GOAL: Rewrite the lines of the material between the line holding "This screenshot has width=1512, height=794." and the line holding "tap(69, 1033)", inclusive, and nothing else. Multiply each click coordinate by 0.35 and round it to a whole number, with halves rounded up, and leave all other text unchanged.

(Stored data)
%%
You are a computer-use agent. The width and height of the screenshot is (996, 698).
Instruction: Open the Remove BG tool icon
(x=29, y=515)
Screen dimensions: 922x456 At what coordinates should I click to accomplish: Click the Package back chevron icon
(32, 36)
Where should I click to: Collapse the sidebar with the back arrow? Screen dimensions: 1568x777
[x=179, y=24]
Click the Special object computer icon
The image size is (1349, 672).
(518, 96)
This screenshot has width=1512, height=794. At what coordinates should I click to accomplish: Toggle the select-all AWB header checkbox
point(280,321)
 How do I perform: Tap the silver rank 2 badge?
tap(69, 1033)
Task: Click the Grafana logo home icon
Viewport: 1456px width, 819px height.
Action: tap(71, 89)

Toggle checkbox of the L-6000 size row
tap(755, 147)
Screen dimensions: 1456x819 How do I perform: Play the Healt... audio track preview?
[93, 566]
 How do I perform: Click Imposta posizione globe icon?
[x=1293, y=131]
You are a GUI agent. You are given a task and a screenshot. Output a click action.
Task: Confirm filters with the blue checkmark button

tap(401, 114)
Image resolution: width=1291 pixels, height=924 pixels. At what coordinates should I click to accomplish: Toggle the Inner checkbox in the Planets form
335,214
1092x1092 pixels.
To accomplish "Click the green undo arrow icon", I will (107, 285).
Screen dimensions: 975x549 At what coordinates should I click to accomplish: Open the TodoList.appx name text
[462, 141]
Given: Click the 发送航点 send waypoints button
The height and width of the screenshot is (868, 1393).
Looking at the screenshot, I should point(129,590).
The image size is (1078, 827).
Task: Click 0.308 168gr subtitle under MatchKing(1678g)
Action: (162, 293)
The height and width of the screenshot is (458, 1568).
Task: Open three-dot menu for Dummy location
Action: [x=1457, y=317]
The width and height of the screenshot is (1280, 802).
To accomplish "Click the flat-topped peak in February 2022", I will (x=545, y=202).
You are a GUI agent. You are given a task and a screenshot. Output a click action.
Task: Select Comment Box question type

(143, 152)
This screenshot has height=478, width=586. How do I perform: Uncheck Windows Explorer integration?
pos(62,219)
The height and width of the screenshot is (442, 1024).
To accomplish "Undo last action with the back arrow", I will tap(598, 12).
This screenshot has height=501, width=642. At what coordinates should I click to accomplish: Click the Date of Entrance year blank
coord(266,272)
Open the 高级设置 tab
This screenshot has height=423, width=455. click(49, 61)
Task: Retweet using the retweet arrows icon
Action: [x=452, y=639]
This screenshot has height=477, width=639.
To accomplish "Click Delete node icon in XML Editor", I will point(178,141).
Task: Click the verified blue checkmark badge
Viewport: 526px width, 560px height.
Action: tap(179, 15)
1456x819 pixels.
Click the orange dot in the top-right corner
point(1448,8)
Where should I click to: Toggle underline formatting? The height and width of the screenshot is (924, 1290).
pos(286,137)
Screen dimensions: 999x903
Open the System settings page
%%
SOLUTION FOR THIS EXERCISE:
This screenshot has width=1512, height=794. At what coordinates should I click to accomplish: Toggle the select-all AWB header checkbox
point(98,112)
 How do I perform: Tap the silver rank 2 badge?
tap(24, 362)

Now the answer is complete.